Dirjen Bea Cukai Heru Pambudi memberikan keterangan soal pengungkapan impor ballpoint merek Standard palsu di PT Terminal Petikemas Surabaya, Kamis, 9 Januari 2020.
Tempo.Co, Surabaya - Aparat Direktorat Jenderal Bea dan Cukai mengungkap impor pulpen merek Standard palsu dari Cina. Impor alat tulis tiruan yang dilakukan oleh PT PAM itu berhasil dibongkar Bea Cukai di Pelabuhan Tanjung Perak Surabaya pada Senin, 6 Desember 2019.
Menurut Direktur Jenderal Bea dan Cukai Heru Pambudi, pulpen palsu itu disita dari sebuah kontainer yang berisi 858.240 buah pulpen bertuliskan merek Standard AE7 Alfa Tip 0.5 Made in Indonesia dengan perkiraan nilai barang sekitar Rp 1.019.160.000.
Meski jumlahnya relatif kecil, kata Heru, pengungkapan kasus pemalsuan merek itu yang pertama dilakukan setelah Peraturan Mahkamah Agung (Perma) Nomor 06 Tahun 2019 berlaku. Peraturan itu membuat sinergi antar-lembaga penegak hukum makin cepat dan efisien.
“Dengan disahkannya Perma 06, sistem otomasi kepabeanan barang-barang HKI yang menjadikan kegiatan pengawasan HKI lebih optimal, karena Bea Cukai, MA, Ditjen Kekayaan Intelektual dan Pengadilan Niaga terintegrasi,” kata Heru dalam konferensi pers di PT Terminak Petikemas Surabaya, Kamis, 9 Januari 2020.
Sinergitas itu dibuktikan saat Heru menunda sesi jumpa wartawan karena menanti putusan sidang kasus tersebut yang sedang berlangsung di Pengadilan Niaga Surabaya. Sidang sempat diselingi dengan peninjauan barang bukti di lapangan oleh hakim. Setelah persidangan dibuka lagi, hakim memutuskan menangguhkan perkara itu.
“Artinya sudah terbukti bahwa ada pemalsuan merek ballpoint, sekarang tinggal tergantung pada pemohon apakah melanjutkan kasus itu ke ranah pidana ataukah perdata,” kata Ketua Pengadilan Niaga Surabaya Nur Syam.
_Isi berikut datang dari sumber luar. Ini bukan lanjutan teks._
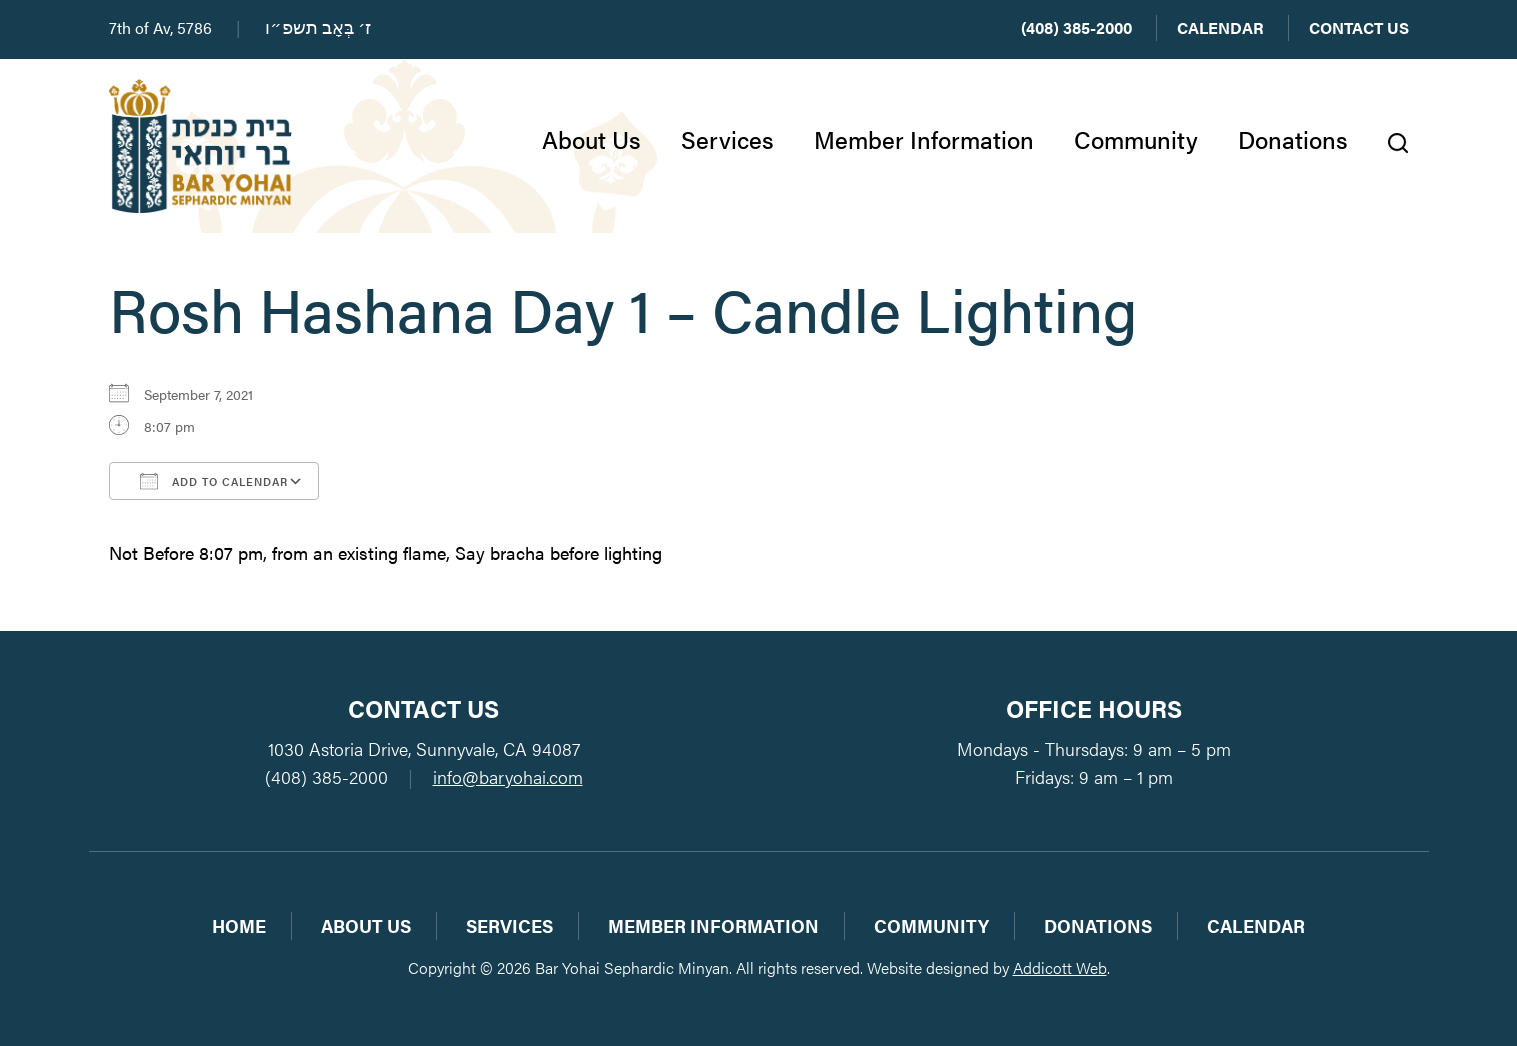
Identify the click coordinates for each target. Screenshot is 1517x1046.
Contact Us (1359, 27)
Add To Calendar (214, 481)
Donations (1293, 139)
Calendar (1220, 27)
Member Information (924, 139)
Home (239, 925)
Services (727, 139)
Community (1136, 139)
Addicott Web (1060, 967)
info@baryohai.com (508, 776)
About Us (591, 139)
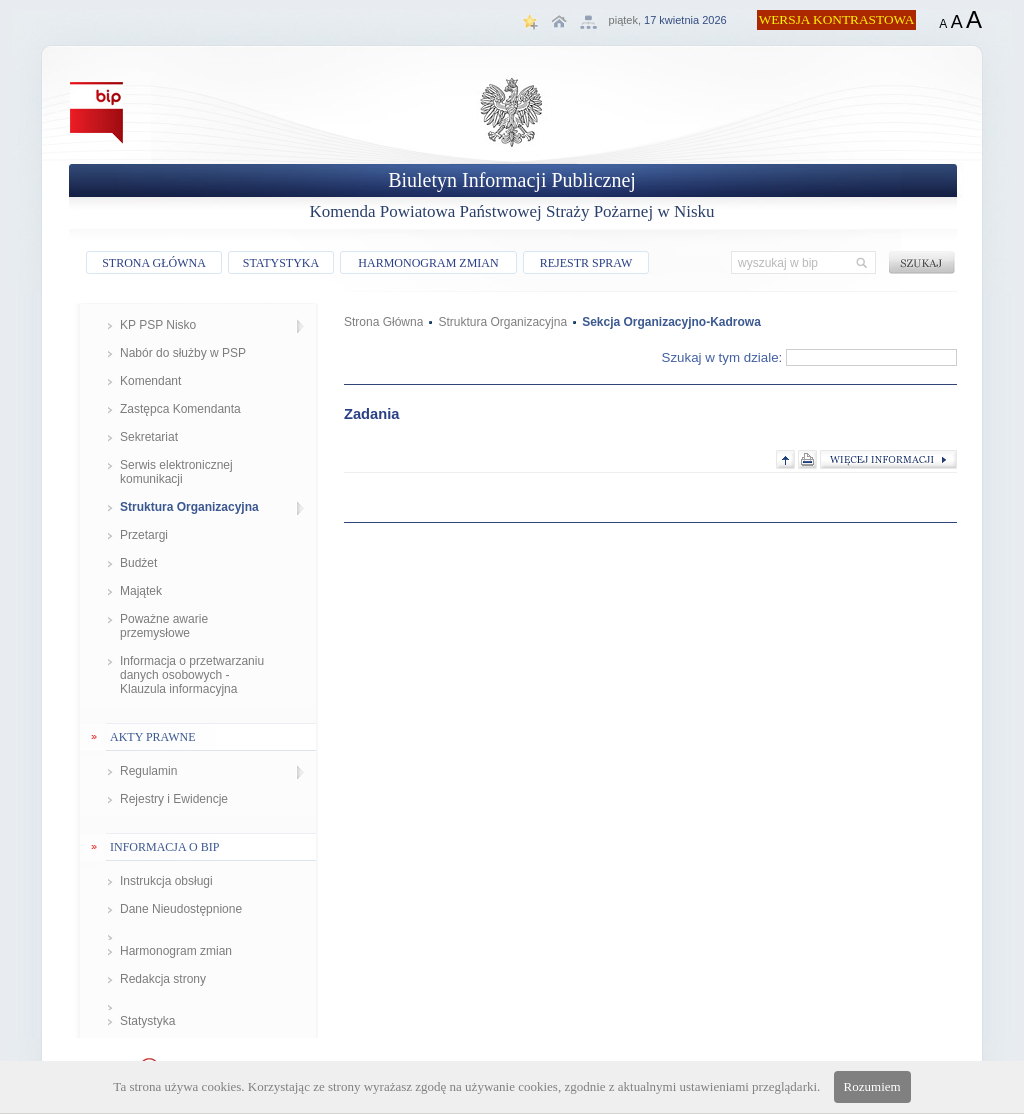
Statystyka (147, 1021)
Direktur Tindak Pidana Ekonomi Khusus Bareskrim Polri Brigadir Jenderal Daniel Tahi Monang Silitonga berujar PT Standardpen Industries telah melaporkan pemalsuan produk itu sejak akhir 2019. Laporan segera ditindaklanjuti dengan melakukan penyitaan ballpoint merek Standard yang diduga palsu. “Ada sekitar 12.196.000 pak yang kami sita dari wilayah Jawa Barat, Jawa Tengah dan Jawa Timur,” katanya.
Direktur Utama sekaligus CEO PT Standardpen Industries Meguastian Susanto menuturkan jaringan pemalsuan merek itu sangat rapi sehingga tak mudah terdeteksi. Sebab, ada kerja sama antara penjual dengan pemasok barang. Dia mengatakan pertama kali mengetahui produknya dipalsu sejak 2005.
Susanto mengaku mengalami kerugian besar atas tidak pemalsuan itu. “Value di pabrik sekitar Rp 3 miliar, kalau di retail mungkin sampai Rp 6 miliar. Tapi selama 15 tahun terakhir dipalsukan, kerugian kami di atas Rp 1 triliun,” kata Susanto.